Start of Document

4.1 Perpetrator Extract File (PErp File)

This file contains all perpetrator IDs (associated with substantiated maltreatments) for a State for the last five years (FFY 2005 - 2009). The Federal fiscal year begins October 1st and ends on September 30th of the next calendar year. The data have been extracted from the NCANDS Child Files. The perpetrator IDs have been unduplicated within each submission year. A single record consists of the State abbreviation, submission year, perpetrator ID, most recent report date, and the most recent report county. This file is submitted to the State in text format (TXT). The file is compressed (zip) to enable faster download.

Exhibit 4.1.1 Data File Specification for the PErp File
FIELD #
(POSITION)
LONG NAME
(SHORT NAME)
FIELD TYPE & CODES
(Example)
FIELD
LENGTH
Record Example: CT200700004356ABDF12052008040 12051990
1
(1-2)
STATE/TERRITORY
(STATEAB)
ALPHABETIC
(CT)
2
2
(3-6)
SUBMISSION YEAR
(SUBYR)
NUMERIC
(2007)
4
3
(7-18)
NCANDS PERPETRATOR ID
(NPERPID)
ALPHANUMERIC
(00004356ABDF)
12
4
(19-26)
REPORT DATE
(RPTDT)
NUMERIC [mmddyyyy]
(12052008)
8
5
(27-29)
REPORT COUNTY
(RPTCNTY)
NUMERIC
(040)
3

4.2 Unencoded Perpetrator State Dataset (UPSD) File

Upon receiving the PErp File, the State decrypts each perpetrator ID and identifies the corresponding perpetrator in the State information system. Once the perpetrator is identified, the State encrypted perpetrator ID, first initial, last name, and the date of birth are appended to the PErp file to create a new file. This file is called the Unencoded Perpetrator State Dataset (UPSD) file. The State encrypted perpetrator ID (STPERPID) is the encrypted version of the ID of the perpetrator in the State information system. In most cases this is the same as the perpetrator ID in the PErp file. The State encrypted perpetrator ID will be used to unduplicate perpetrators across all 5 years. The last name of the perpetrator in the UPSD file is not encoded. The UPSD file is the input for the encoding software application. This file is in text format (TXT).

 

Exhibit 4.2.1 Data File Specification for the UPSD File
FIELD #
(POSITION)
LONG NAME
(SHORT NAME)
FIELD TYPE & CODES
(Example)

End of Document
Start of Recorded information

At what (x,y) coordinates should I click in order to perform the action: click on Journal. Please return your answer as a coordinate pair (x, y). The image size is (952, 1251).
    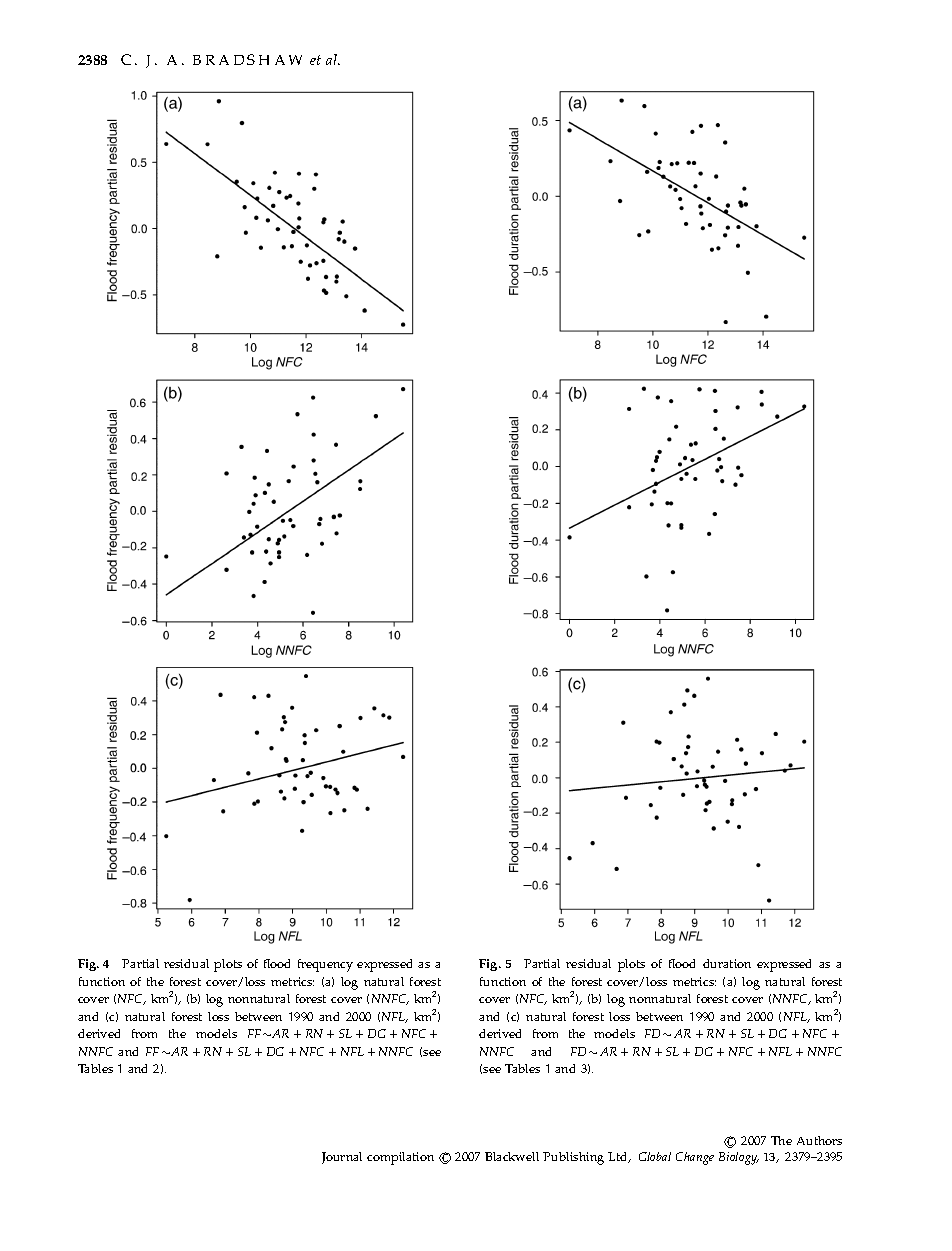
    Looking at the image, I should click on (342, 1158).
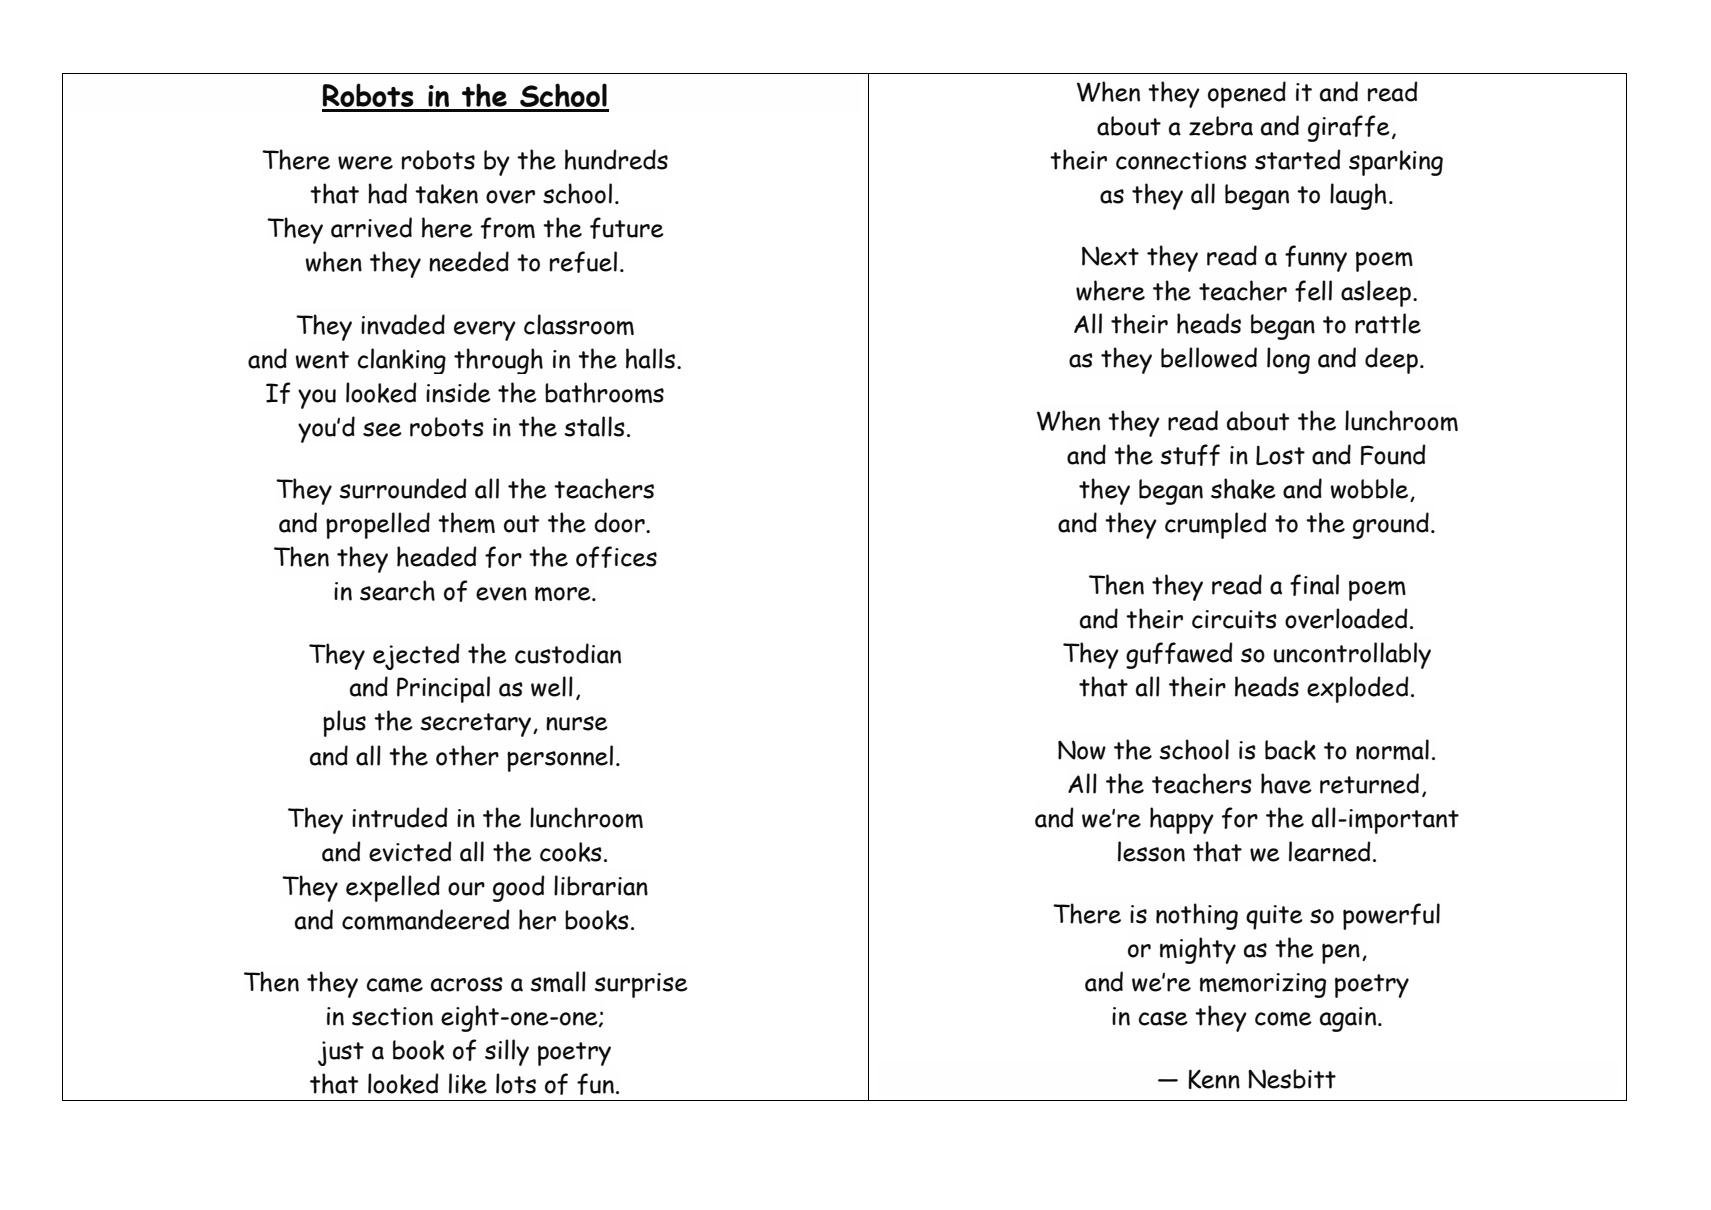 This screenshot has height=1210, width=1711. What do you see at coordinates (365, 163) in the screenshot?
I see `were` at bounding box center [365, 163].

End of Recorded information

Written exercise A: Retype the stretch of the perpetrator file specification from "Upon receiving the" through "is in text format (TXT).".
Written exercise B: According to the perpetrator file specification, which file serves as the input for the encoding software application?
Written exercise C: Write what follows the last line of the perpetrator file specification.

Output A:
Upon receiving the PErp File, the State decrypts each perpetrator ID and identifies the corresponding perpetrator in the State information system. Once the perpetrator is identified, the State encrypted perpetrator ID, first initial, last name, and the date of birth are appended to the PErp file to create a new file. This file is called the Unencoded Perpetrator State Dataset (UPSD) file. The State encrypted perpetrator ID (STPERPID) is the encrypted version of the ID of the perpetrator in the State information system. In most cases this is the same as the perpetrator ID in the PErp file. The State encrypted perpetrator ID will be used to unduplicate perpetrators across all 5 years. The last name of the perpetrator in the UPSD file is not encoded. The UPSD file is the input for the encoding software application. This file is in text format (TXT).

Output B: The Unencoded Perpetrator State Dataset (UPSD) file.

Output C:
FIELD
LENGTH
Record Example: CT200700004356ABDF1220200704000004356ABDFDSRRIA 12051990

Special Instructions:

The State encrypted perpetrator ID should be left-filled with zeroes, as needed to the 12 character length. For example, a perpetrator ID of "4356ABDF" is invalid. It should be reported as "00004356ABDF".

  • The report date and the perpetrator date of birth must be in month-day-year (mmddyyyy) format.
  • The unencoded first initial should be in caps. Ex: D for David.
  • The unencoded last name should be right-filled with spaces, as needed, to the 50 character length.
  • If data for a field are unavailable, the field should be filled with blank spaces in accordance with the field length.
  • Do not provide information on unknown, anonymous, and dummy perpetrators. In such cases the first initial (FIRSTINI), last name (LASTNM), and the date of birth (PERPDOB) fields should be blank spaces in accordance with the field length.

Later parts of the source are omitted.